Whether it is human labor trafficking or sex trafficking, traffickers have built a multi-billion dollar industry capitalizing on the lack of awareness around the issue within the hotel industry. New legislation requires hotels and other similar lodging operators to train and educate their staff, managers and executives, at the time of hire, on the “recognition of potential victims of human trafficking and activities commonly associated with human trafficking.” JD Supra Business Advisor, Daniel Schwartz/Shipman & Goodwin LLP outline key points within the bill.
Over the next week or so, I’ll be providing updates on various bills to pass (or fail) at the state general assembly. They’re coming in fast and furious so patience is the order of the day.
But as we review various bills, there are employment-related aspects in places that you might not think. The first of these is in a human trafficking bill (House Bill 5621). After passage in the House last month, this bill passed the state Senate last night. It now moves to the Governor’s office for his signature.
Section 5 of the bill sets forth new requirements for hotel (and similar lodging) operators to train and educate their employees.

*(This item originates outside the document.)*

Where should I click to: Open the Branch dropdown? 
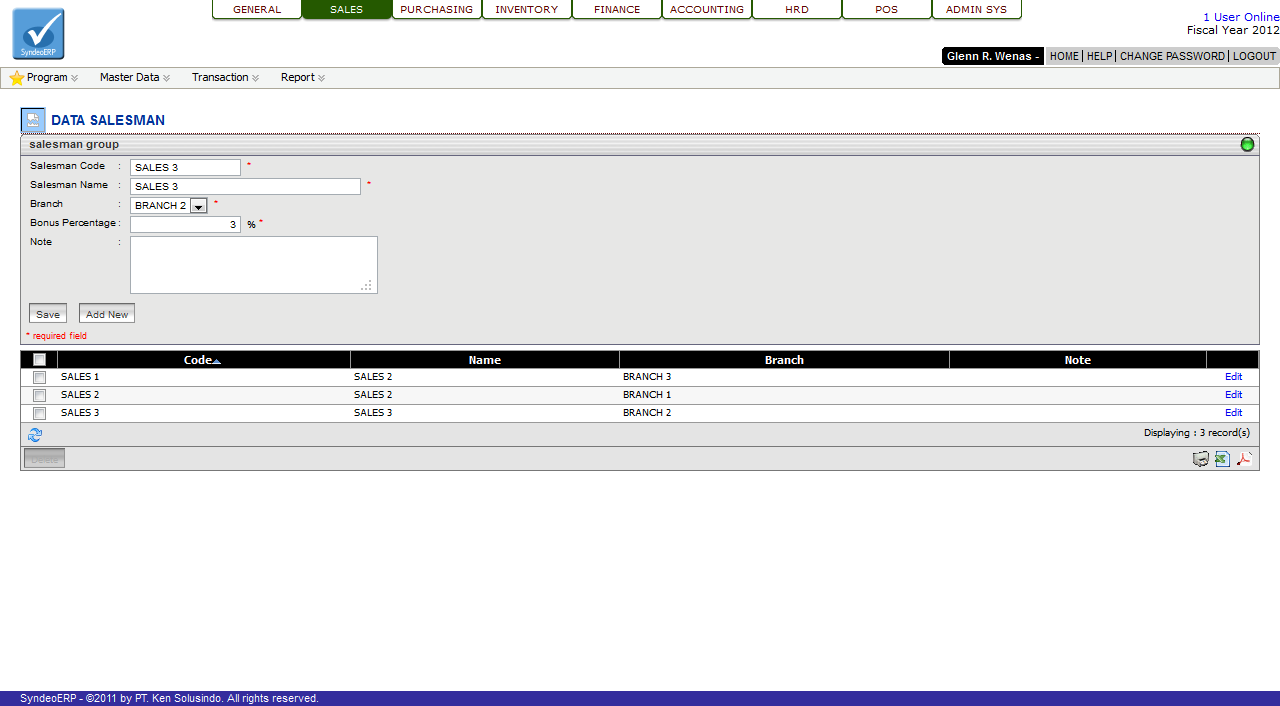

Specifically, it requires that the employees receive training at the time of hire on the “(1) recognition of potential victims of human trafficking, and (2) activities commonly associated with human trafficking.”
But in addition to training, the hotel operator shall also conduct “ongoing awareness campaigns” for employees on the “activities commonly associated with human trafficking.”
Of course, the legislation is silent as to what exactly are the “activities commonly associated with human trafficking”, though prostitution is obviously mentioned in one aspect of the legislation. It is unclear how detailed this training and the awareness campaign must be.
Beyond that, on or before October 1, 2017, and annually thereafter, hotel operators must “certify that each employee of any such establishment has received the training prescribed by this section in each employee’s personnel file.”
But again, it does not appear that this training needs to occur yearly — only at the time of hire — and only that the hotel operator certify that the training happened at the time of hire. So the bill has a gap; current employees do not appear to need to be trained in this. And the employer must only conduct “awareness campaigns” which perhaps can be as simple as an email reminder or inclusion in employee handbooks.
In any event, hotel operators should consider updating their hiring packages to include this aspect and should update their employee handbooks to have a provision in there.
Upon signature from the Governor (which is expected), this provision becomes effective October 1, 2016.
Lastly, I would be remiss if I did not mention the efforts of both the Connecticut Bar and the American Bar Associations on raising awareness and seeking legislation on this important issue. Members of the CBA testified at the legislature on this bill and its passage last night was an end product of their efforts.